### 題目要求
在關於 Prometheus 監控的閱讀摘錄中,找出 helm search repo nginx 輸出裡 NAME 欄以「stable/」開頭的全部 chart 名稱,逐一列出。

### 閱讀摘錄
·····
查看Prometheus的targets頁面,可以看到所有的targets都可以正常監控。
查看Prometheus的alerts頁面,可以看到預置了多個告警規則。
地址:http://192.168.1.55:33000/。
Grafana缺省內置了多個dashboard。
以下爲和Node相關的Dashboard,可以看到自動添加了prometheus數據源,可以查看不同Node的監控數據。
以下爲和Pod相關的Dashboard,可以查看不同命名空間和Pod的監控數據。
地址:http://192.168.1.55:39093/。
我們以Nginx Ingress爲例,使用Prometheus Operator來監控Nginx Ingress。我們先通過Helm部署,選擇nginx/nginx-ingress。
helm repo add nginx https://helm.nginx.com/stable
helm search repo nginx
NAME CHART VERSION APP VERSION DESCRIPTION
bitnami/nginx 5.1.1 1.16.1 Chart for the nginx server
bitnami/nginx-ingress-controller 5.2.2 0.26.2 Chart for the nginx Ingress controller
nginx/nginx-ingress 0.4.3 1.6.3 NGINX Ingress Controller
stable/nginx-ingress 1.27.0 0.26.1 An nginx Ingress controller that uses ConfigMap...
stable/nginx-ldapauth-proxy 0.1.3 1.13.5 nginx proxy with ldapauth
stable/nginx-lego 0.3.1 Chart for nginx-ingress-controller and kube-lego
stable/gcloud-endpoints 0.1.2 1 DEPRECATED Develop, deploy, protect and monitor...
先渲染模板來分析一下,爲了集羣外訪問,“type: LoadBalancer"應該改爲"type: NodePort”,並將nodePort配置爲固定端口。Pod公開了prometheus端口"containerPort: 9113",我們下面先使用PodMonitor進行監控。
helm template gateway nginx/nginx-ingress
......
# Source: nginx-ingress/templates/controller-service.yaml
apiVersion: v1
kind: Service
metadata:
name: gateway-nginx-ingress
namespace: default
labels:
app.kubernetes.io/name: gateway-nginx-ingress
helm.sh/chart: nginx-ingress-0.4.3
app.kubernetes.io/managed-by: Helm
app.kubernetes.io/instance: gateway
spec:
externalTrafficPolicy: Local
type: LoadBalancer
ports:
- port: 80
targetPort: 80
protocol: TCP
name: http
- port: 443
targetPort: 443
protocol: TCP
name: https
selector:
app: gateway-nginx-ingress
---
# Source: nginx-ingress/templates/controller-deployment.yaml
apiVersion: apps/v1
kind: Deployment
metadata:
name: gateway-nginx-ingress
namespace: default
labels:
app.kubernetes.io/name: gateway-nginx-ingress
helm.sh/chart: nginx-ingress-0.4.3
app.kubernetes.io/managed-by: Helm
app.kubernetes.io/instance: gateway
spec:
replicas: 1
selector:
matchLabels:
app: gateway-nginx-ingress
template:
metadata:
labels:
app: gateway-nginx-ingress
annotations:
prometheus.io/scrape: "true"
·····
來自資料來源的記錄
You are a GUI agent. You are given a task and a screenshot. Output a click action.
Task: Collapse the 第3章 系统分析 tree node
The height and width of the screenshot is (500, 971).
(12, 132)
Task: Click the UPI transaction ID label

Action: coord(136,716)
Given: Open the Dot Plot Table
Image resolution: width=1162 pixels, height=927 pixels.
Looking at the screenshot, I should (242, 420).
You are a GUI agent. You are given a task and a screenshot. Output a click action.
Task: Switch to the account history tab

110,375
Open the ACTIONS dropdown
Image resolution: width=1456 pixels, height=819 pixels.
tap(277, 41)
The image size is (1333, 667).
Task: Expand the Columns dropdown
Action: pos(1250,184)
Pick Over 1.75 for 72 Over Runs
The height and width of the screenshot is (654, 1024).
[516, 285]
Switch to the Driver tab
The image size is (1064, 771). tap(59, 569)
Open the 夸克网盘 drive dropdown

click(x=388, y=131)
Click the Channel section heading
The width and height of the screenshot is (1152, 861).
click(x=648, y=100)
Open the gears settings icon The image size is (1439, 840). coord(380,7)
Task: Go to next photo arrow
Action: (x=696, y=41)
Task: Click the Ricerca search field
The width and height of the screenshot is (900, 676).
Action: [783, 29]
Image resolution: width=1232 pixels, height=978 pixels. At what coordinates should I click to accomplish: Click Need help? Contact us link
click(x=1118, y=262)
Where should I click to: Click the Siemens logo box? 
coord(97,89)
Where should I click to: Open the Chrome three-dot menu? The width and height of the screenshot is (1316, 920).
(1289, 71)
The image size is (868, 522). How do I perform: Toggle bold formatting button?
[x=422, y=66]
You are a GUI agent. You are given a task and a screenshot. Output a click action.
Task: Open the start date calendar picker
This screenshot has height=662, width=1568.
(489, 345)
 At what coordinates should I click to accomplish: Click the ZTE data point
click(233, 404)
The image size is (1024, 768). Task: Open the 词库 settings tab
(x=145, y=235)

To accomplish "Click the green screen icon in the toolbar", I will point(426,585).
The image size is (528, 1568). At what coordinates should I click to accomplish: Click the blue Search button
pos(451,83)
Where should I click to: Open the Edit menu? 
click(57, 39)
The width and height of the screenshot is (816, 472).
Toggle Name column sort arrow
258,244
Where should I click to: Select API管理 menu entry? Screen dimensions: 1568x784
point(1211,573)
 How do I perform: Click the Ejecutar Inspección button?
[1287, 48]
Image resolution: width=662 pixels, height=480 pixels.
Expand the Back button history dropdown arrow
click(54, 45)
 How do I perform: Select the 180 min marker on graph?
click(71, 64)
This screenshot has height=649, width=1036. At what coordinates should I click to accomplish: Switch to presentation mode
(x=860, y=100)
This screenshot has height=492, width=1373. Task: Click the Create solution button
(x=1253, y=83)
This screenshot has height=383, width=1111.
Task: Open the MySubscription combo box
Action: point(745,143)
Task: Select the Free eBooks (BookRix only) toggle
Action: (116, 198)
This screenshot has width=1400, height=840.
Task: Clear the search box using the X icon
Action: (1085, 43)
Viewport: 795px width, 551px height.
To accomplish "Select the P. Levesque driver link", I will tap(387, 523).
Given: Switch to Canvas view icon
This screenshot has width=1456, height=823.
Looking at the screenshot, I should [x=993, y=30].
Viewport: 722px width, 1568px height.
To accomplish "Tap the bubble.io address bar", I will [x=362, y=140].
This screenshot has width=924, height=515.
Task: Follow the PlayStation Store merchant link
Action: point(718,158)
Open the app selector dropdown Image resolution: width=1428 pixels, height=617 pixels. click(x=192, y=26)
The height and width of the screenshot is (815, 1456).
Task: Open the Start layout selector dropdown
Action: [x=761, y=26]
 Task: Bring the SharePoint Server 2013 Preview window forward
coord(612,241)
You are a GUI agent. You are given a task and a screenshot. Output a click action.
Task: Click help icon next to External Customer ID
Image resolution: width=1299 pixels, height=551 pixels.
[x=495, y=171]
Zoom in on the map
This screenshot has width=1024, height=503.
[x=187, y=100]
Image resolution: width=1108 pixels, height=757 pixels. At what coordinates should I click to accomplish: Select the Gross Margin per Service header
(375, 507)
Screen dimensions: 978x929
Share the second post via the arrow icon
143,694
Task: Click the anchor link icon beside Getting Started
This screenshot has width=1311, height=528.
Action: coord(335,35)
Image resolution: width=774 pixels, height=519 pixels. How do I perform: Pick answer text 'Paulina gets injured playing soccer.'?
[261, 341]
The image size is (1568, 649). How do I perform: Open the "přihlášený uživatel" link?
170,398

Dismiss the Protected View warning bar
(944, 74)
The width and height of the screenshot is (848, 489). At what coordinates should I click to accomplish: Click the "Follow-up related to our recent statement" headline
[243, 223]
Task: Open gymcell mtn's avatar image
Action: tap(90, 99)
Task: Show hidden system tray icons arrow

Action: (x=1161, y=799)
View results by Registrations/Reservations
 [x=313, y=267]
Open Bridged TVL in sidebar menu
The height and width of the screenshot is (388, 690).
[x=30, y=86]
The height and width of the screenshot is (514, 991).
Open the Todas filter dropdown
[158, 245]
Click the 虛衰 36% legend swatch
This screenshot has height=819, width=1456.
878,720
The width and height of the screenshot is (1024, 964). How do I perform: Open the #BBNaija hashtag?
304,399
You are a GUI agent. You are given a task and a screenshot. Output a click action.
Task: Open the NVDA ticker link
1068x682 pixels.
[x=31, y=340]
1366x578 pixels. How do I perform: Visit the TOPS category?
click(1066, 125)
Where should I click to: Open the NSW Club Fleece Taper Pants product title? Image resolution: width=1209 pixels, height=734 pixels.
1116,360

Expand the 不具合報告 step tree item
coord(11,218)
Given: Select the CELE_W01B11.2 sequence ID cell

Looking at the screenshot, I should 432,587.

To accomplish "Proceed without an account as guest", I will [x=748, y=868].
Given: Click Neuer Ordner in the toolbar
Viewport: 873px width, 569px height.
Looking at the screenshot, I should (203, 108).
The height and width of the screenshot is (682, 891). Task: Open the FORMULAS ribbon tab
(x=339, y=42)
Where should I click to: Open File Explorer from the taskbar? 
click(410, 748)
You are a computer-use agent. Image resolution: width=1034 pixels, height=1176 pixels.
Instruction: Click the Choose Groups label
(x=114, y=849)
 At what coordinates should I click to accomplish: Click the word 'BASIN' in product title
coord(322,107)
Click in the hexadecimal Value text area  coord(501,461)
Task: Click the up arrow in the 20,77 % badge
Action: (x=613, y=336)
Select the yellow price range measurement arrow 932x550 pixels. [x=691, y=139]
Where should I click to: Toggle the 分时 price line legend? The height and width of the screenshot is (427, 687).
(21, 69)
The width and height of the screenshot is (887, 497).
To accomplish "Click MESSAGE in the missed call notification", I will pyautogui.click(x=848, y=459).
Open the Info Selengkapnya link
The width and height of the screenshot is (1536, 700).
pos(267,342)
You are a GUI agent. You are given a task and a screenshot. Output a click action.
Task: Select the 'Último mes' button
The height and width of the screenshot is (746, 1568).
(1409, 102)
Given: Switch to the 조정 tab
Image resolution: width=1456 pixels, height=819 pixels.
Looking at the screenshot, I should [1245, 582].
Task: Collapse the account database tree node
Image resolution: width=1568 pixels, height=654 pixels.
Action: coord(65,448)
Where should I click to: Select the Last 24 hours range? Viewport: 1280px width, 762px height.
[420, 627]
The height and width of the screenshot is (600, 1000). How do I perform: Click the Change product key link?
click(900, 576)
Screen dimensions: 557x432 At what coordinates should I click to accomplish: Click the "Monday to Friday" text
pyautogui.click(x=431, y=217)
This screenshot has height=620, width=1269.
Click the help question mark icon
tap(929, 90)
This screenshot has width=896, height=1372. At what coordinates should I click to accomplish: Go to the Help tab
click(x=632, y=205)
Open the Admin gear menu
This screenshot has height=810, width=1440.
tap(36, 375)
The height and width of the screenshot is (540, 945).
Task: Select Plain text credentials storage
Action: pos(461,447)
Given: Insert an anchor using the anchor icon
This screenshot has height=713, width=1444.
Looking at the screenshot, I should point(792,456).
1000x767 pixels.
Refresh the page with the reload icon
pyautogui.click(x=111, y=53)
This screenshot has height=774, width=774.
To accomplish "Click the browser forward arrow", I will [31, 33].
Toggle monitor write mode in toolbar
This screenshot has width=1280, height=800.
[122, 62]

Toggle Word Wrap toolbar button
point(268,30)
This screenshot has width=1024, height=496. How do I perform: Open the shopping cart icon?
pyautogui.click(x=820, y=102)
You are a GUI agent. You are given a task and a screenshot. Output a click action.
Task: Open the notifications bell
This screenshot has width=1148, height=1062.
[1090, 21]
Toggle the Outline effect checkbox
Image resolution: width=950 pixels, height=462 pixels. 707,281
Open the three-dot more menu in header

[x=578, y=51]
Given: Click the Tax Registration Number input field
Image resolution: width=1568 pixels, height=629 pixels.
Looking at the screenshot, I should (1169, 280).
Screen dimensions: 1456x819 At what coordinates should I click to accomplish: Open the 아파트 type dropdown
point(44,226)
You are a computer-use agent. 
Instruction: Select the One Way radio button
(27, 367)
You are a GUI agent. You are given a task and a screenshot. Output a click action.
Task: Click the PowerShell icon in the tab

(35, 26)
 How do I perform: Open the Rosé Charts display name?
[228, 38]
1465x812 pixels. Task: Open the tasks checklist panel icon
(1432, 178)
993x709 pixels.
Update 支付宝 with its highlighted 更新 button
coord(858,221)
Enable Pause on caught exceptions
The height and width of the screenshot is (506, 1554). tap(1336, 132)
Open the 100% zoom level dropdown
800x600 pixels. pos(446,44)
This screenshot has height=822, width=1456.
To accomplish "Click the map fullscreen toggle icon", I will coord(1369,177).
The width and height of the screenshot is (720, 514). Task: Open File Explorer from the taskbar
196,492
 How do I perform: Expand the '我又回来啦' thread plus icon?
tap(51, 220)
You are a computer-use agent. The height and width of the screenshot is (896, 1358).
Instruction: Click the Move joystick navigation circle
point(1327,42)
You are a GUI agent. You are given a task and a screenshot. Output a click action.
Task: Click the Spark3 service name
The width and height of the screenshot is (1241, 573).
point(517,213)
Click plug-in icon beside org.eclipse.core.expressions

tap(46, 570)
·····
### 練習結果
stable/nginx-ingress
stable/nginx-ldapauth-proxy
stable/nginx-lego
stable/gcloud-endpoints